Secondo Piano – Donald Trump è in crisi

Edizione speciale di Secondo Piano dedicata a Donald Trump

Su Donald Trump si sono spesi fiumi di inchiostro per epiteti e accuse, che ci dicono poco su come sta andando la sua presidenza, mentre ci dicono molto su come il Presidente sia bravo a sviare l’attenzione dei media sparando una sciocchezza ogni tanto.

Disastro elezioni

Lo scorso 8 novembre ci sono state le elezioni dei governatori di Virginia e New Jersey. In entrambi gli Stati hanno vinto i democratici, ma è pur vero che non si tratta di Stati storicamente repubblicani; dunque, a parte la disfatta elettorale, niente di grave per Donald. Non si può dire la stessa cosa delle elezioni del 12 dicembre in Alabama, Stato del Sud guidato per 25 anni dai repubblicani, in cui Trump, nella corsa alla Casa Bianca, aveva ottenuto il 70% dei voti. Il candidato stavolta è Roy Moore, fanatico religioso che crede che i matrimoni gay siano un crimine contro la natura. Per capire meglio che tipo sia, eccolo che arriva al seggio in sella al suo fido cavallo.

A questo si sono aggiunte delle ben più importanti accuse di molestie su minori, sollevate dal Washington Post, che hanno minato la credibilità del candidato repubblicano. Ma alla fine sia Trump sia il suo partito hanno continuato a sostenerlo nella sua battaglia contro Doug Jones, candidato democratico, un tizio qualunque senza particolari qualità politiche.

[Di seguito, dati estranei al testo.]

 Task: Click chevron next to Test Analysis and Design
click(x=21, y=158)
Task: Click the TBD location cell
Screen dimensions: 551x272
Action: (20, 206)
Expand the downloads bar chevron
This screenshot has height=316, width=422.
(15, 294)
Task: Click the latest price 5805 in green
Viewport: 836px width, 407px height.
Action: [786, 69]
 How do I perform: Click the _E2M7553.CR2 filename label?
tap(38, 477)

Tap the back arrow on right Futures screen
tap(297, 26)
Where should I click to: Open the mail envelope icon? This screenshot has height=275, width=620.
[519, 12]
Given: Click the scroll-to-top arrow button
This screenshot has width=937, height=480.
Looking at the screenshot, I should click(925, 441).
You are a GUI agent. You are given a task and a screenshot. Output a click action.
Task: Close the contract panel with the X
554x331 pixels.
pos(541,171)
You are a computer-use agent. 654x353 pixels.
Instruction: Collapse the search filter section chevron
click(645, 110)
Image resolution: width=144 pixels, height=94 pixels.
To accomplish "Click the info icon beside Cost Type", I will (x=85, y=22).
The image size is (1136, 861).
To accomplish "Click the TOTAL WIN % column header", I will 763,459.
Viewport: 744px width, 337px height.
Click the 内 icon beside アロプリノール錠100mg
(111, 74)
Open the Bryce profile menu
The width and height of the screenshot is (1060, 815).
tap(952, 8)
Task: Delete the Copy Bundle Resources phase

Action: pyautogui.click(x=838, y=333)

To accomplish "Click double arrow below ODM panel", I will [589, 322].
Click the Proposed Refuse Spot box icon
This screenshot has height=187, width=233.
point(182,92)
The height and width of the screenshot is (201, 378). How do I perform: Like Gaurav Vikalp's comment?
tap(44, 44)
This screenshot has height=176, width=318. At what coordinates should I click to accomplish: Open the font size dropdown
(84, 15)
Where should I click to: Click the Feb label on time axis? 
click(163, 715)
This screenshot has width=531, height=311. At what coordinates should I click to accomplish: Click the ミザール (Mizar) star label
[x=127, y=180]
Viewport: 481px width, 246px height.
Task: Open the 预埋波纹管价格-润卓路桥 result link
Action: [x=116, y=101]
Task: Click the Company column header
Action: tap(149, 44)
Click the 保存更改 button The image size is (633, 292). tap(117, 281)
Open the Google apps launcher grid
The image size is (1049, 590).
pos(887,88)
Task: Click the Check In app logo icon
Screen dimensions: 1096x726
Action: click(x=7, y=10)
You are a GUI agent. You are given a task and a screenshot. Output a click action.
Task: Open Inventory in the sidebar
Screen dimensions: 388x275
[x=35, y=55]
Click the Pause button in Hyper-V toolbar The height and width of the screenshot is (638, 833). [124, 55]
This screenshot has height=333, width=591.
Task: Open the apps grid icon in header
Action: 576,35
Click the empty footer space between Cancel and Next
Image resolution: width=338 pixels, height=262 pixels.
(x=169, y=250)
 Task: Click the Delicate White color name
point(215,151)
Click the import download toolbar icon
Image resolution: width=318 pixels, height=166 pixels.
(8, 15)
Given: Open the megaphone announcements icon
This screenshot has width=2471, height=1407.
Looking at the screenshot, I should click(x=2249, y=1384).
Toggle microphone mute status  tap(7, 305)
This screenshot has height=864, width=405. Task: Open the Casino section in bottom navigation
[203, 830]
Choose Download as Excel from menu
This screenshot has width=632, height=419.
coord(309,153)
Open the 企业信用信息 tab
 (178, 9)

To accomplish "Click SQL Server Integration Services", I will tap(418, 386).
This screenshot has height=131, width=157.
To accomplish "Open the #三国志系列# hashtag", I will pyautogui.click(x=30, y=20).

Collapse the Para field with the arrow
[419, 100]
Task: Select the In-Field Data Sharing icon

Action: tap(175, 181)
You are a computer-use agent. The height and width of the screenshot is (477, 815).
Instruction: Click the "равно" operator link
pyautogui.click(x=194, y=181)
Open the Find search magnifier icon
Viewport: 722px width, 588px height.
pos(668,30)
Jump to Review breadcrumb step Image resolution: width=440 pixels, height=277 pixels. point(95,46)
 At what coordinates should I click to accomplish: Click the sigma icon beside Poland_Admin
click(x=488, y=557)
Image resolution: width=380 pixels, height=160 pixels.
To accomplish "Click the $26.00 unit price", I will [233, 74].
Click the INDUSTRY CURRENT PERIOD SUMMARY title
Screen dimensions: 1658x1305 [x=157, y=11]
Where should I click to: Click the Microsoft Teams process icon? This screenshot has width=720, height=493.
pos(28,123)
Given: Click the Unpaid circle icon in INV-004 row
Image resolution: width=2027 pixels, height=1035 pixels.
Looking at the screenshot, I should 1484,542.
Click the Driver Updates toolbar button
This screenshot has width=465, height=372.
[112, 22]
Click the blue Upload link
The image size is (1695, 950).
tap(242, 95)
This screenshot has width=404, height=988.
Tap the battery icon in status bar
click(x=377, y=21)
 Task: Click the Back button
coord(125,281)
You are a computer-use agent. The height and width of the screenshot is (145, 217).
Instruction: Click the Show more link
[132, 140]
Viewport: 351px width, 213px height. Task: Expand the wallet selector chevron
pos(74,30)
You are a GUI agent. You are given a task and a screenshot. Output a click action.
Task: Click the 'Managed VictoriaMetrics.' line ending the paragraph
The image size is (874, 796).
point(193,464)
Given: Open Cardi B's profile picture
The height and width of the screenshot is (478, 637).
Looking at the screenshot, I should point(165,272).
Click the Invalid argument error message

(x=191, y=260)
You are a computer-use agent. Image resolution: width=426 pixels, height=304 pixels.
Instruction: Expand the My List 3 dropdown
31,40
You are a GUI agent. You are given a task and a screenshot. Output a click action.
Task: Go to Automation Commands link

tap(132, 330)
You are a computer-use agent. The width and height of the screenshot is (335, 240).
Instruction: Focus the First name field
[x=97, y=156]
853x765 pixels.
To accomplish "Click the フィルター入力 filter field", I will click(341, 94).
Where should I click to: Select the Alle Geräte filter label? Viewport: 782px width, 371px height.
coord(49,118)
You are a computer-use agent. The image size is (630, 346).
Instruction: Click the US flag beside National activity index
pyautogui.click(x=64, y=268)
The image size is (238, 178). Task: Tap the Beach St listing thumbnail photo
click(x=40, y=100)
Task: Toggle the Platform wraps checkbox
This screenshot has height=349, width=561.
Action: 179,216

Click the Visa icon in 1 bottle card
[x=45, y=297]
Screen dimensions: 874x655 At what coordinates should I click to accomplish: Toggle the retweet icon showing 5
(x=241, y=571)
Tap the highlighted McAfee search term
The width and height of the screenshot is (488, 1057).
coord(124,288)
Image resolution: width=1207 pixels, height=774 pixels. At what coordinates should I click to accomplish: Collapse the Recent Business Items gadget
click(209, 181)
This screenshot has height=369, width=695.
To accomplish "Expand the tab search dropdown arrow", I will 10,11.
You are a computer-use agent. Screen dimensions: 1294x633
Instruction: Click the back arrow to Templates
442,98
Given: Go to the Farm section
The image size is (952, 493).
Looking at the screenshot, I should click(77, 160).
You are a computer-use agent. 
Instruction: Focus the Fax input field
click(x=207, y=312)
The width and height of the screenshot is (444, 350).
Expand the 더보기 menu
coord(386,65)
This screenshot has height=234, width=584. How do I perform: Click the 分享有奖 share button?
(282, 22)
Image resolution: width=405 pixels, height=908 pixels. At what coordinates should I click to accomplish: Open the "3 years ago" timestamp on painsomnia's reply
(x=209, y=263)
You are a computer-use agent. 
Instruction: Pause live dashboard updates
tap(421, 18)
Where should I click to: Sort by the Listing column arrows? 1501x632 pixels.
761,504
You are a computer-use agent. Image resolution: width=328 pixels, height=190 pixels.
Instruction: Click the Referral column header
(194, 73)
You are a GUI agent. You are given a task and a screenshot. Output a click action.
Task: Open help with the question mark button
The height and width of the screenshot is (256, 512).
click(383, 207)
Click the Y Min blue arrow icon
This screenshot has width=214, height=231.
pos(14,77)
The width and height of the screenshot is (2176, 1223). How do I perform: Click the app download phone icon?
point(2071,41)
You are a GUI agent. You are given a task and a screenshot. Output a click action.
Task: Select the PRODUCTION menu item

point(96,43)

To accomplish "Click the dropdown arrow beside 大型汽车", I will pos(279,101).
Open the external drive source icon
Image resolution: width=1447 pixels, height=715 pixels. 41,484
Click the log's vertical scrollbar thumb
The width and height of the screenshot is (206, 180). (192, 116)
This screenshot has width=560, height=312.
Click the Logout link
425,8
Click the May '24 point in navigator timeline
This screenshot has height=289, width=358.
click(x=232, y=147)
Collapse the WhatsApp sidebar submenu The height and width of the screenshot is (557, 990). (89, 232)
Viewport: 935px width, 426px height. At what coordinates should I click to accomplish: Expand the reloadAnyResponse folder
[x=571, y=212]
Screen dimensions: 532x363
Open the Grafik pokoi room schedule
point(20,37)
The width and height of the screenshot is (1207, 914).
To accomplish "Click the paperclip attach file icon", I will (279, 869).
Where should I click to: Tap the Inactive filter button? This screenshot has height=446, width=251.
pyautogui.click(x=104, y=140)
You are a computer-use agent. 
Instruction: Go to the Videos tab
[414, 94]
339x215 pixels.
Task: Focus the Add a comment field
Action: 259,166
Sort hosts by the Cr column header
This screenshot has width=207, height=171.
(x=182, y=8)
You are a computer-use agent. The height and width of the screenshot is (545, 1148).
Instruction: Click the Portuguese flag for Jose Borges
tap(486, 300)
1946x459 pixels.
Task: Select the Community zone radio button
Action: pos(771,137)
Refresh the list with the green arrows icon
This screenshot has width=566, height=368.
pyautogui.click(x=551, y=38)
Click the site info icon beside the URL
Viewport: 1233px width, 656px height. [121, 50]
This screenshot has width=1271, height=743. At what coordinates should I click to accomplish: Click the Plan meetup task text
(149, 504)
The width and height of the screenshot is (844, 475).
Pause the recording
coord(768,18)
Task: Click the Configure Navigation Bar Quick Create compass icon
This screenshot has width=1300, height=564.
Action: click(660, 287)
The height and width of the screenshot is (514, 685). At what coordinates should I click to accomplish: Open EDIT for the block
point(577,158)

Contro tutte le previsioni, Moore ha perso prendendo solo lo 0,8% in meno di Jones. I democratici hanno portato a casa una vittoria insperata, ma soprattutto Trump incassa una sconfitta, questa sì, davvero cocente. Dal punto di vista dell’immagine politica, ma anche dal punto di vista pratico, perché ora la sua maggioranza al Senato è a rischio: i senatori repubblicani sono 51 su 1

L’ONU contro gli USA

Qualche giorno fa Donald Trump aveva annunciato di voler spostare l’ambasciata statunitense in Israele da Tel Aviv a Gerusalemme, riconoscendo la Città Santa come capitale dello Stato. Una mossa che come risultato immediato ha provocato il riaccendersi del lungo conflitto fra israeliani e palestinesi, una guerra che va avanti ormai da settant’anni. Fra i punti di scontro, infatti, c’è proprio il controllo di Gerusalemme.

Dal punto di vista diplomatico la decisione di Trump ha ricevuto una condanna praticamente unanime, ufficializzata con l’approvazione da parte dell’Onu di una risoluzione, che chiede agli Stati Uniti di rivedere la sua posizione. 128 paesi (fra cui l’Italia) hanno votato a favore, 9 hanno votato contro e 35 si sono astenuti.

La risoluzione, di fatto, non costringe Trump a fare passi indietro, ma la brutta figura rimane, e a peggiorare la situazione ci si è messa l’ambasciatrice Usa Nikki Haley: “L’America sposterà la sua ambasciata a Gerusalemme, ed è questa la cosa giusta da fare. Nessun voto alle Nazioni Unite farà la differenza. Ma questo è un voto che gli Stati Uniti ricorderanno. Ricorderanno il giorno in cui sono stati attaccati per aver esercitato il loro diritto come nazione sovrana”. Non proprio la dichiarazione che ci si aspetta da una rappresentante del “paese-guida del mondo libero”, come si diceva una volta. Appunto.